━━━ PASSAGE SHOWN ━━━
Omkar Ghaisas,CFA, is the Co-Founder of Harmoney*, a fixed-income software company serving institutional investors. He has over 10 years of experience in the finance industry.

September 11, 2025 at 8:16 AM IST

India’s alternative investment fund market has grown with astonishing speed. In just over a decade since the Securities and Exchange Board of India introduced the framework in 2012, it has evolved from regulatory experiment to one of the fastest-expanding segments of the financial system, compounding at nearly 30% annually over the past five years.

For high net-worth individuals and family offices, AIFs have offered diversification and a rare shield from the volatility of public markets.

But there is a catch: liquidity.

Unlike mutual funds or listed equities, AIFs are structured as closed-ended vehicles with lock-ins stretching seven to ten years. While that mirrors global private fund practices, it restricts participation to ultra-HNIs and institutions willing to forgo access to their capital for nearly a decade. If AIFs are to break out of this narrow orbit and enter the financial mainstream, India must create mechanisms for liquidity.

Global Lessons
Mature markets abroad have already demonstrated how liquidity can transform private capital. Two models dominate: investor-driven secondary transactions, where limited partners sell fund commitments to new entrants; and manager-led secondaries, where fund houses orchestrate structured exits for investors while retaining prized assets. Both approaches have normalised early exits and wider entry points, fostering confidence and scale.

There is little reason why India cannot adapt these mechanisms to its own ecosystem.

Here’s why liquidity matters now:

Liquidity is not a luxury; it is the precondition for the next phase of growth. Consider the gains:

Expanding Access: The lack of exit options deters many mass-affluent investors. Structured exit windows or secondary platforms would make AIFs less forbidding and widen the investor base.

Price Discovery and Trust: At present, AIF valuations are opaque and largely based on internal NAV calculations. Secondary transactions would create reference prices, improving transparency and enhancing investor confidence—crucial for an industry that still struggles with perception gaps.
━━━ DATASET ENTRIES ━━━
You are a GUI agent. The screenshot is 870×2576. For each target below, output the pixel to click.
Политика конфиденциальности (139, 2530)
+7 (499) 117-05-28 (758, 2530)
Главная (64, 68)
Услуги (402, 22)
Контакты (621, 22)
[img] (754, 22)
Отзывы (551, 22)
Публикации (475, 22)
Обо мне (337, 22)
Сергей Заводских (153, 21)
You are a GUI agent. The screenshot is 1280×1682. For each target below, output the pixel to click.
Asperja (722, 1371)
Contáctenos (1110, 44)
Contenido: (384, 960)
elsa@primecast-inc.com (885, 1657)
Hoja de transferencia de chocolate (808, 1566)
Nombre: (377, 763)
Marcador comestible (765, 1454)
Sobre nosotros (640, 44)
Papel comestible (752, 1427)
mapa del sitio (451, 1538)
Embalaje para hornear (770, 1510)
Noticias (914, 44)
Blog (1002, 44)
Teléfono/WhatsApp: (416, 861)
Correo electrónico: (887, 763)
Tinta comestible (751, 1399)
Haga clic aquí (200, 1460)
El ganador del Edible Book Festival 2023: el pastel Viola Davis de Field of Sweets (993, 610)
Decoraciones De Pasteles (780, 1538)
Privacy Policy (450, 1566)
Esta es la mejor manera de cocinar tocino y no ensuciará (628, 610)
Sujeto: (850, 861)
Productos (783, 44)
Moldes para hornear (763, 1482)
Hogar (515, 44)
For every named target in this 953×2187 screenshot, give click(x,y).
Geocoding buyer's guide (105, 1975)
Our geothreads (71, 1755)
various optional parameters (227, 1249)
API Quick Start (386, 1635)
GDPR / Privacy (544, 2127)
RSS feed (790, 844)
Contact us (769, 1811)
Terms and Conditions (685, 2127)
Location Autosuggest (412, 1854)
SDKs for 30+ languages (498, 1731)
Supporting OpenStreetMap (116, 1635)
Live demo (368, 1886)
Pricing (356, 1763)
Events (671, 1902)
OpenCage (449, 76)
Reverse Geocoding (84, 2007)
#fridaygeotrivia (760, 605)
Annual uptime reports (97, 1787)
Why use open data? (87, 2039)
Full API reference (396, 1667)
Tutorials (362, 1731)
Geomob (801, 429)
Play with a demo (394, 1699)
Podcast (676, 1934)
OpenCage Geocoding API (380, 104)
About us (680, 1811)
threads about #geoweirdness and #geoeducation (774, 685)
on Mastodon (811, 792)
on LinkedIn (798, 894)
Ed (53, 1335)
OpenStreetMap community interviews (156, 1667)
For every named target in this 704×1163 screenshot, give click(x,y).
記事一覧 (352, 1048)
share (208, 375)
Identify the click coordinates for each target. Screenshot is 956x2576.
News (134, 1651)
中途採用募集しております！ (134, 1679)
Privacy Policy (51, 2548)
━━━
EXERCISES:
a) In the passage on India's alternative investment funds, in what year did the Securities and Exchange Board of India introduce the framework for these funds?
b) Go on with the passage on India's alternative investment funds from its last sentence.

REPLIES:
a) 2012

b)
Portfolio Flexibility: Investors’ lives change, capital needs emerge, portfolios require rebalancing. Flexibility to exit partially or transfer holdings would make AIFs more user-friendly, without diluting their sophistication.

Accelerating Capital Flows: Liquidity could attract the next wave of domestic capital into AIFs—critical if India wants its private markets to scale globally.

Building an Ecosystem: Liquidity doesn’t just serve investors; it creates business opportunities. Just as platforms like STAR MF revolutionised mutual funds, dedicated AIF secondary platforms could emerge, complete with market-makers. This could deepen the entire alternatives ecosystem.

Unlocking Institutional Participation: Investors are typically wary of illiquid products. A credible secondary market would ease those concerns and unleash a wave of institutional capital into alternatives.

Fund managers need not view liquidity as a threat to their model of patient capital. On the contrary, it can be a catalyst that takes the industry from a niche to a systematically significant scale. India’s investors are becoming more sophisticated, but they also demand optionality. If AIFs can provide both high-return potential and credible exit pathways, they will capture far more than the narrow slice of ultra-wealthy money they do today.

The past decade has proved that alternatives can thrive in India. The next will depend on whether the market can offer not just products, but pathways in and out. Liquidity is the missing link, and without it, India’s AIF revolution risks stalling just short of maturity.